Last year we called for an impartial inquiry into the role of banking and the independent commission announced this week by the chancellor of the exchequer fits the bill in terms of remit and membership. Society needs banks but not the self-serving kind we have today. The commission has an opportunity to put this right. In doing so it will need to acknowledge banks' vital contribution and distinguish that from the clutter of other financial activities that banks have accrued and now encumbers the system. This is important work, for if the commission is successful it can help to solve society's riddle, “when is a bank not a bank?”
It is difficult to think of an industry that plays a more vital role in the global economy than banking. In taking surplus cash from people, businesses and governments and lending it to others, banks set the economic machine in motion and keep it running. Without this intermediation, money would not change hands, economic growth would stall and society would ossify, as inheritance replaced entrepreneurship as the principal means of wealth transfer.

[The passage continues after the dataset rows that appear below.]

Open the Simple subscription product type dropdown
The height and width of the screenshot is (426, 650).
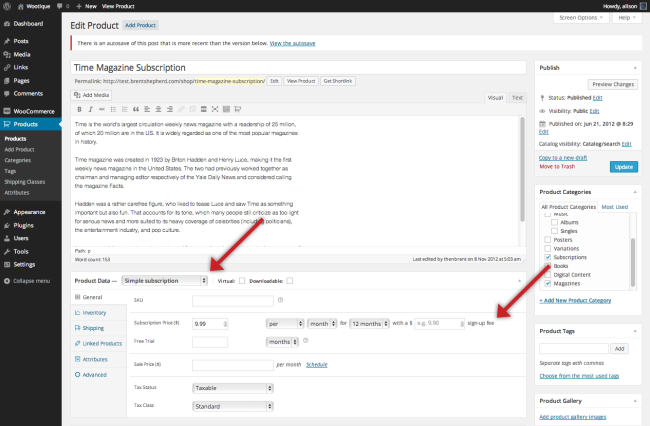164,281
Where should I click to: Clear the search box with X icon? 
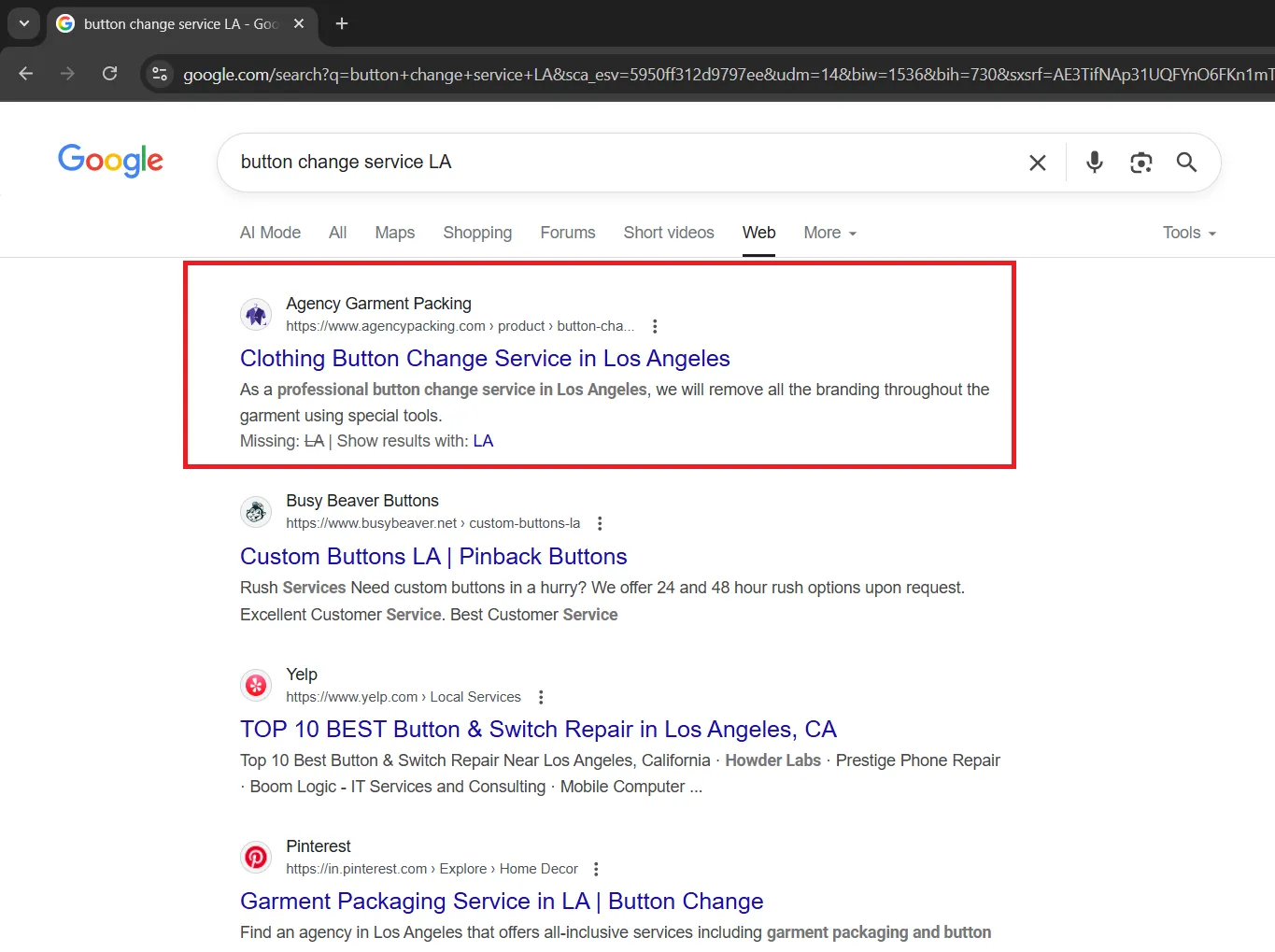pos(1037,163)
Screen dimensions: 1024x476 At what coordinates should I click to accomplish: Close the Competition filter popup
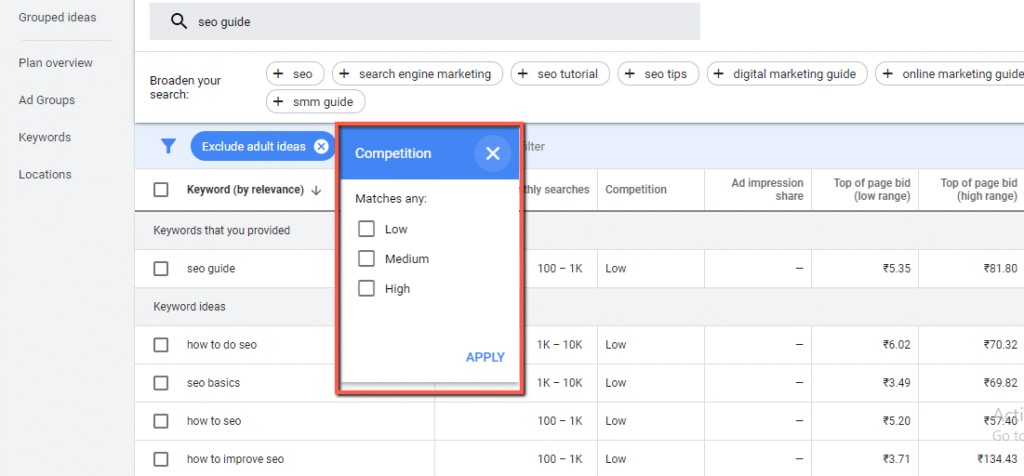pyautogui.click(x=492, y=154)
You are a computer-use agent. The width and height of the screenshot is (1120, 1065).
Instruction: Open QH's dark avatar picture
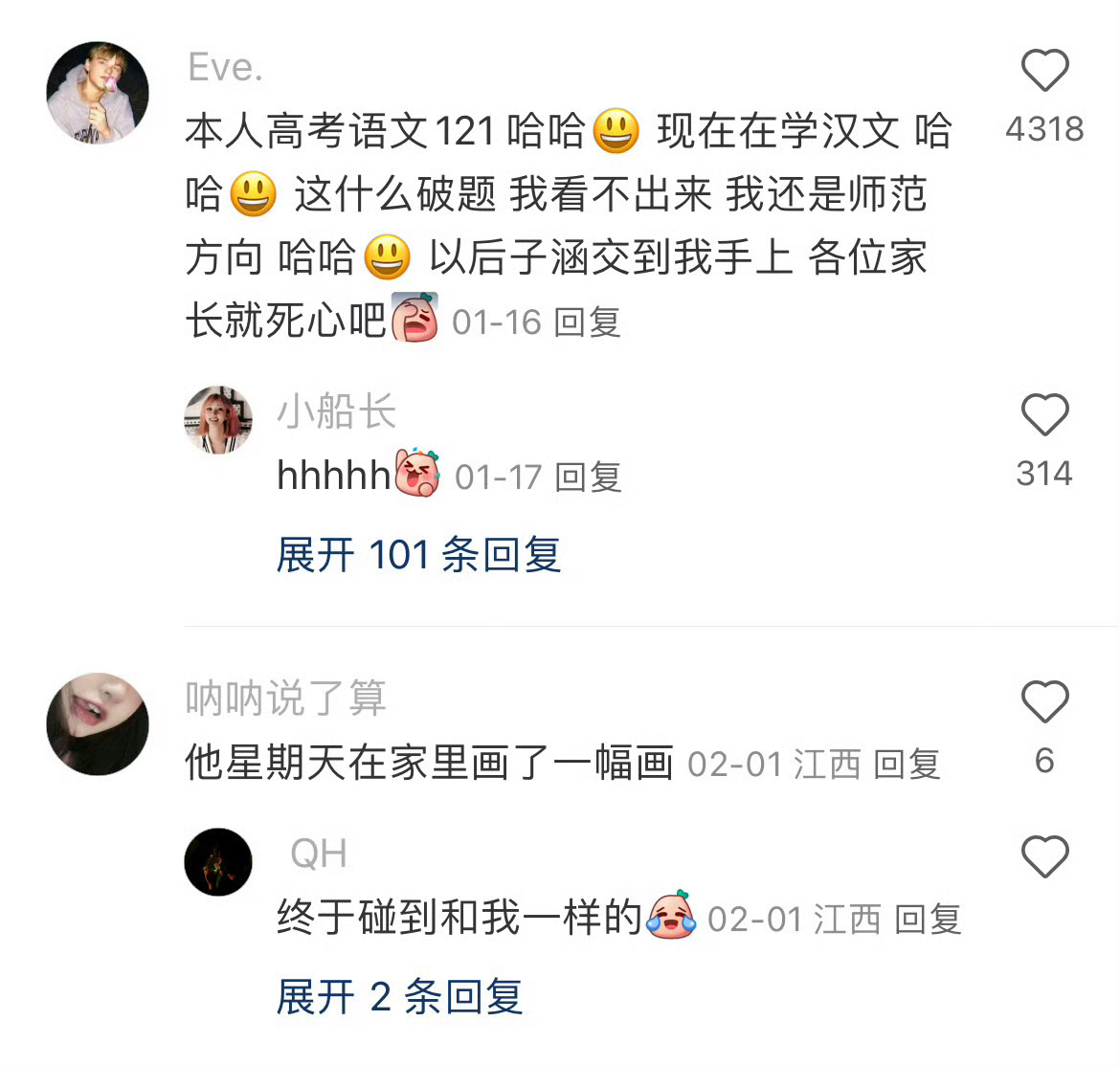click(218, 861)
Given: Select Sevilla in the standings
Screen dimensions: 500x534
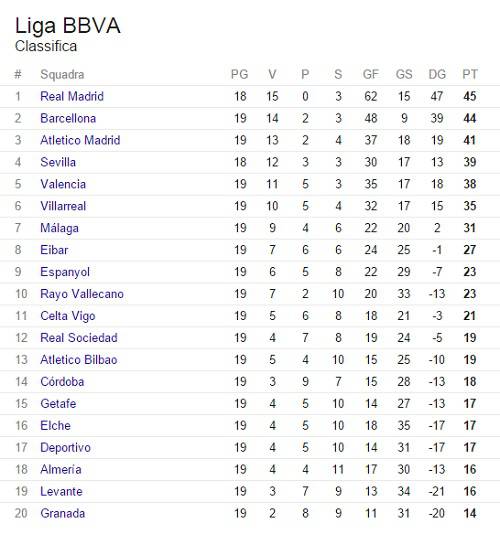Looking at the screenshot, I should click(x=58, y=162).
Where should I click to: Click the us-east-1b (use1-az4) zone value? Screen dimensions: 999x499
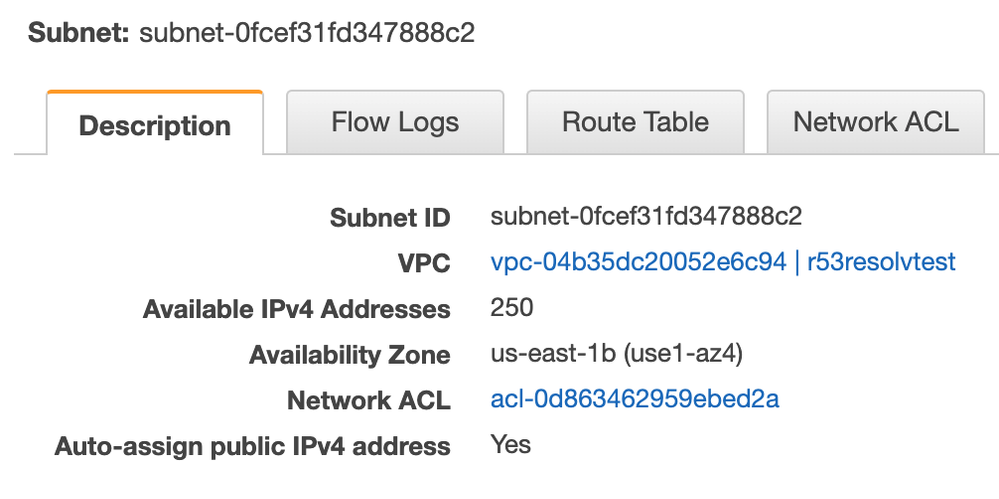pos(617,354)

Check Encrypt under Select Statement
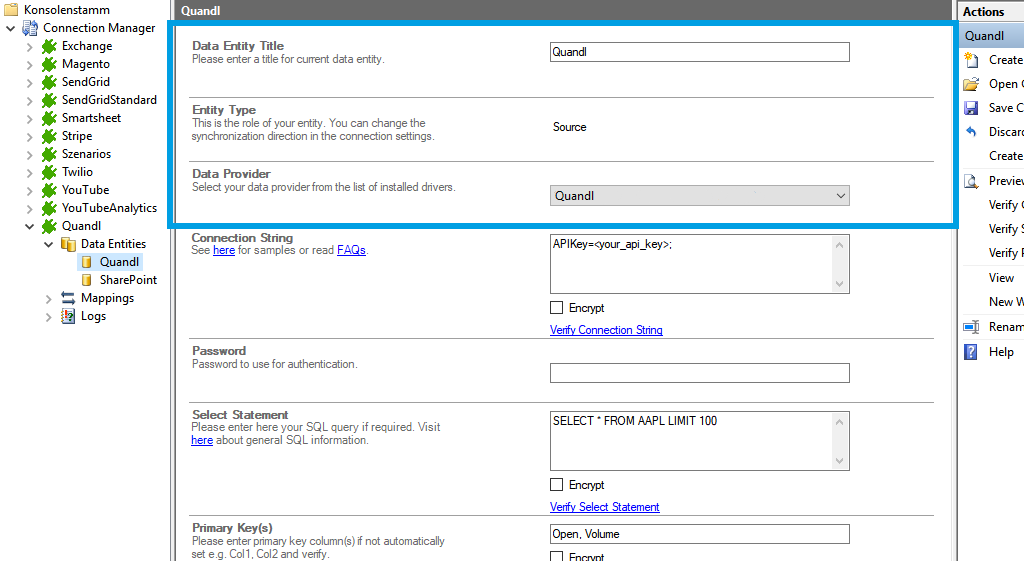[557, 485]
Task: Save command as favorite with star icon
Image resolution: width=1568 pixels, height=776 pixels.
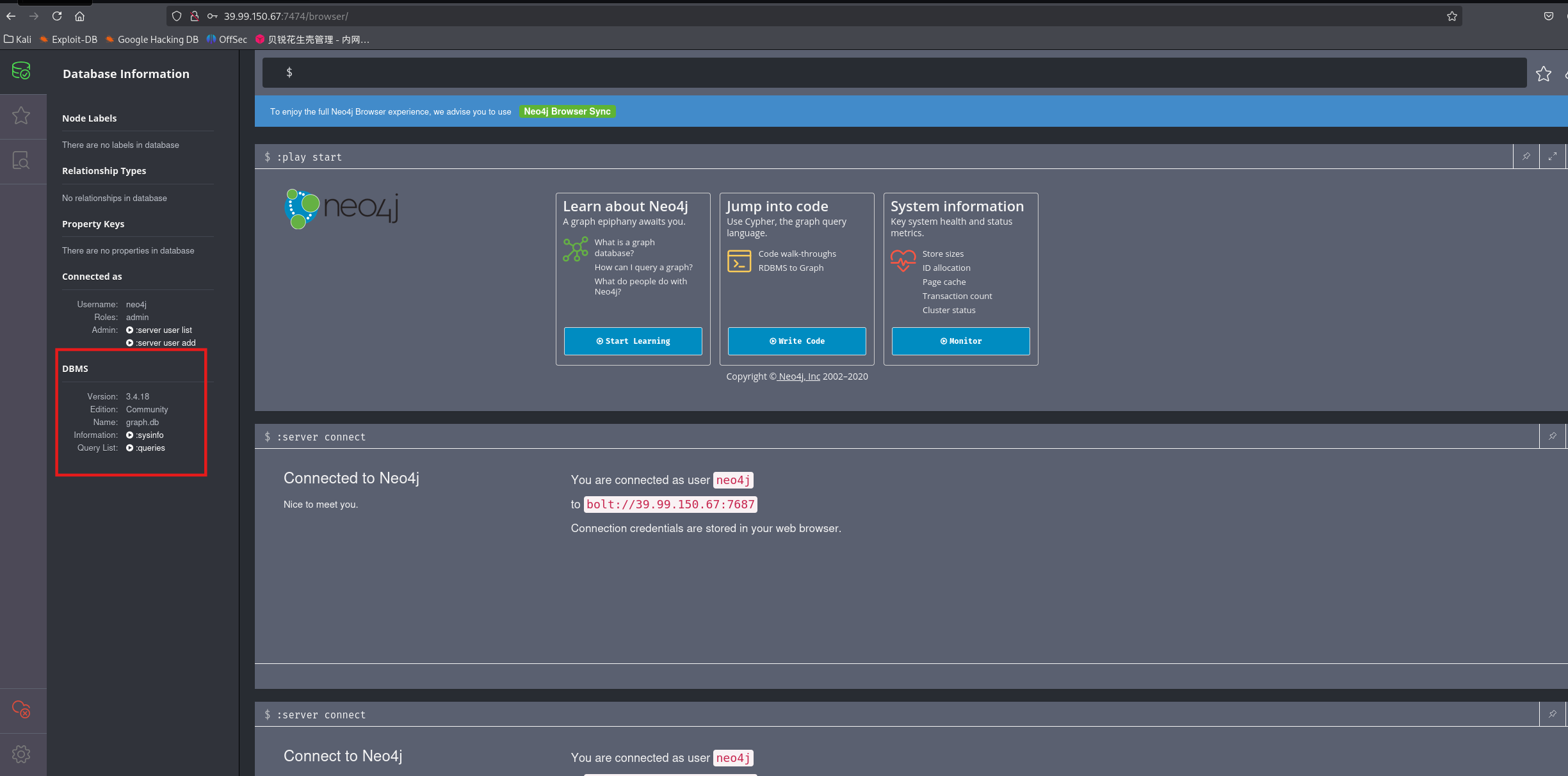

Somehow, over the past quarter of a century, banks lost sight of their core mission. Encouraged by voracious shareholders seeking short-term gains and eased by deregulation and technology, the banking model became increasingly complex. Financial innovation changed from a tool to facilitate capital flows into a moneymaking technique for the bankers and their shareholders. Banks became unrecognisable conglomerates doing a myriad things that added little value to and often detracted from the socially useful activity that was at their core.